This article originally appeared in the printed edition of The Sunday Telegraph on 24 July 2016.

26 July 2016

Political thunderstorm brewing in Germany

German politics is a tinder box waiting to explode. Berlin let out a sigh of relief that the Munich killer had no link to Islamic terrorists. But whatever his motives, a political thunderstorm is brewing over the country’s immigration and refugee policies.

A deep collective angst has taken Germany over ever since Angela Merkel decided to open the borders to over a million refugees last summer. The fervent optimism of the “refugees welcome” movement has long since faded, and now people are scared.

Though German politicians will point out this was a “lone wolf” attack that had nothing to do with Islamic State of Iraq and the Levant, it will still feed into the emerging narrative that Germany’s beloved Mutti (Mummy) made a mistake, and has compromised the security of the nation. The trouble is that the chancellor has a stubborn streak and will not be able to admit her mistake. She will pay the political price, both domestically and in the EU.

Though Germany has been relatively unscathed from jihadist terrorism, the sex assaults in Cologne on New Year’s Eve combined with the horrors of Paris, Brussels and Nice have entrenched an awful sense of foreboding. More than three quarters of Germans believed a terrorist attack was imminent, according to a poll last week by national broadcaster ZDF.

And it makes sense. The scale of change in Germany is unprecedented and nobody really knows how to talk about it. Net immigration increased by 49 per cent to over two million in 2015. For the first time in Germany’s history, most of the new arrivals are not European – about half are refugees from outside the continent. Legitimate fears over integration, social cohesion and the sheer pace of change have been brushed under the carpet.

Germany’s politicians have yet to have a sensible debate about what this means for the country and its people.The German security services have repeatedly warned that terrorists are disguising themselves as refugees to infiltrate Europe. An emotional Mrs Merkel famously defended her refugee policies last year, saying: “We will manage.” But this is no longer good enough.

Her CDU party’s Bavarian affiliate, the CSU, last year threatened to pull its ministers out of her cabinet unless she reversed her policies. Horst Seehofer, the CSU leader, called Mrs Merkel’s position a “rule of injustice” – a politically loaded phrase normally used for dictatorships or oppressive regimes such as the German Democratic Republic.

Meanwhile, a resurgent far-Right is capitalising on Mrs Merkel’s open-door policies. Alternative für Deutschland, a party of professors founded to oppose Germany’s eurozone bailout policies, was hijacked last summer by members of its anti-immigrant wing. Since then, AfD – which has links to the anti-Islamic Pegida movement – has regularly polled as Germany’s third-largest party and will likely smash the 5 per cent threshold to enter the Bundestag in 2017.
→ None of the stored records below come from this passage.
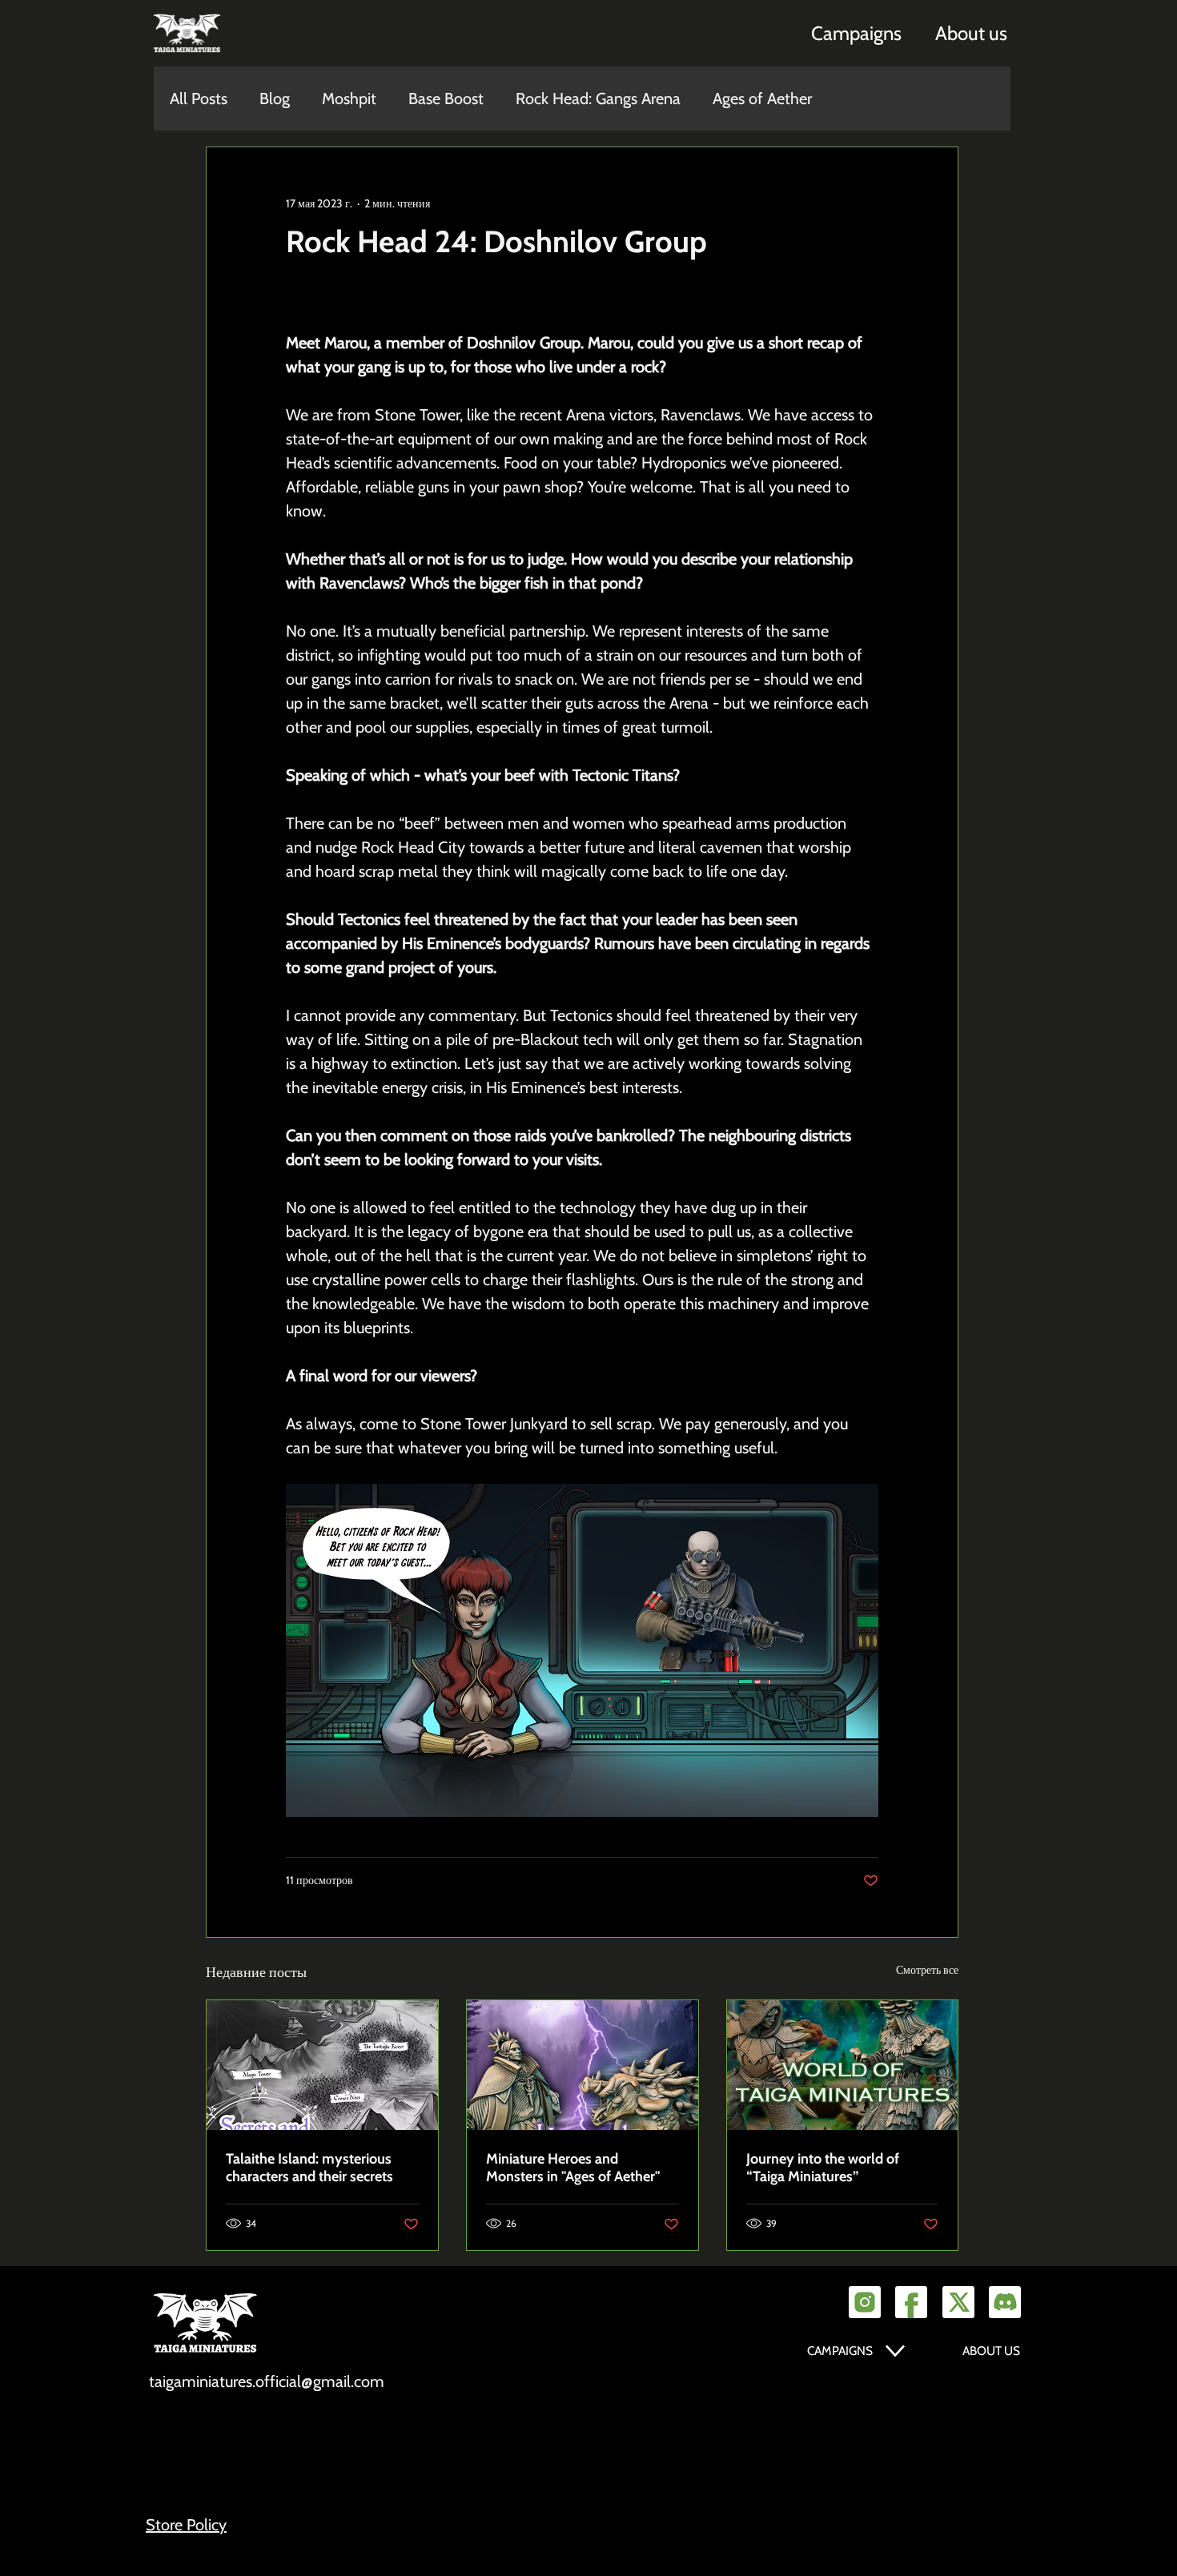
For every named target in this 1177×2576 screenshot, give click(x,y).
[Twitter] (958, 2302)
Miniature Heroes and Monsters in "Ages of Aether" (573, 2167)
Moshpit (349, 98)
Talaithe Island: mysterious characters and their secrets (309, 2167)
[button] (856, 33)
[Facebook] (911, 2302)
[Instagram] (865, 2302)
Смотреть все (927, 1970)
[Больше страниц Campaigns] (895, 2351)
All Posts (198, 98)
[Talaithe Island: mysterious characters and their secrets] (322, 2065)
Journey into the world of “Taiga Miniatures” (822, 2167)
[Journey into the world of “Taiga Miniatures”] (842, 2065)
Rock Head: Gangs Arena (598, 98)
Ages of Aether (762, 98)
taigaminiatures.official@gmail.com (266, 2381)
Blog (274, 98)
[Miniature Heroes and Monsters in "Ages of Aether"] (582, 2065)
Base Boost (446, 98)
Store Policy (186, 2524)
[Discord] (1005, 2302)
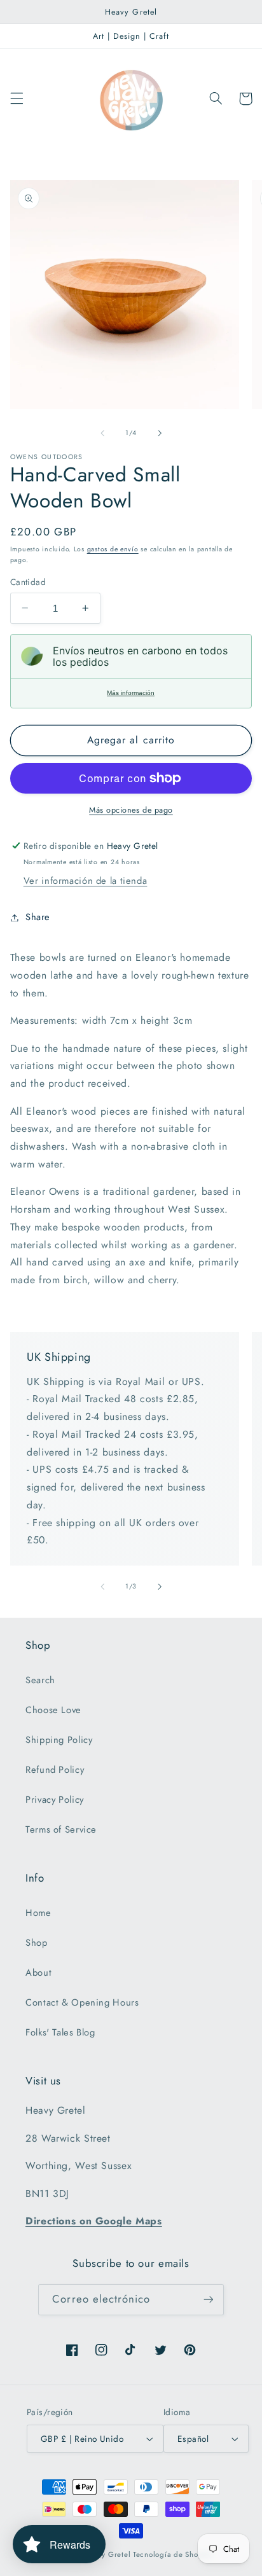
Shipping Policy (58, 1740)
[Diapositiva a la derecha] (160, 433)
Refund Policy (54, 1770)
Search (40, 1680)
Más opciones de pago (131, 810)
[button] (16, 98)
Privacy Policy (54, 1800)
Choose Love (53, 1710)
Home (38, 1913)
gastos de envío (113, 549)
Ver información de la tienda (86, 881)
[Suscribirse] (208, 2299)
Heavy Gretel (107, 2554)
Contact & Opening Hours (82, 2002)
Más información (131, 692)
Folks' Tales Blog (60, 2032)
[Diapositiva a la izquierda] (102, 433)
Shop (36, 1943)
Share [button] (37, 917)
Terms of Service (61, 1829)
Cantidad (28, 581)
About (38, 1973)
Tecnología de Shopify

It has already shaken up the political landscape, making dramatic gains in regional elections in March. In Saxony-Anthalt, the AfD gained 24.4 per cent of the vote, becoming the second largest party behind the CDU. Its leader, Frauke Petry, who has called on police to shoot illegal immigrants at the German border, tweeted last night: “If this is ‘normal 2016’ then I don’t want to be normal anymore! #voteafd.”

EU bloc divided

Then there is the price Mrs Merkel will pay with the rest of Europe. She will not admit she miscalculated massively last summer, and ever since has been pushing for a “European solution”, but has lost a huge amount of political goodwill along the way.

Her standing has been particularly damaged by Berlin’s insistence on a mandatory quota to redistribute refugees round Europe.

The quota was pushed through the European Council via a qualified majority vote – which pitted Merkel against most of the EU. The central and eastern European countries have not only not forgiven her – they have simply refused to play ball.

Mrs Merkel is also the prime architect of the EU’s controversial deal with Turkey. Given recent events in that country, this deal looks close to collapsing and is hugely unpopular with the German public.

Mrs Merkel will now be fighting for her political survival. But unless she levels with the German people and starts talking honestly about immigration, she is unlikely to survive.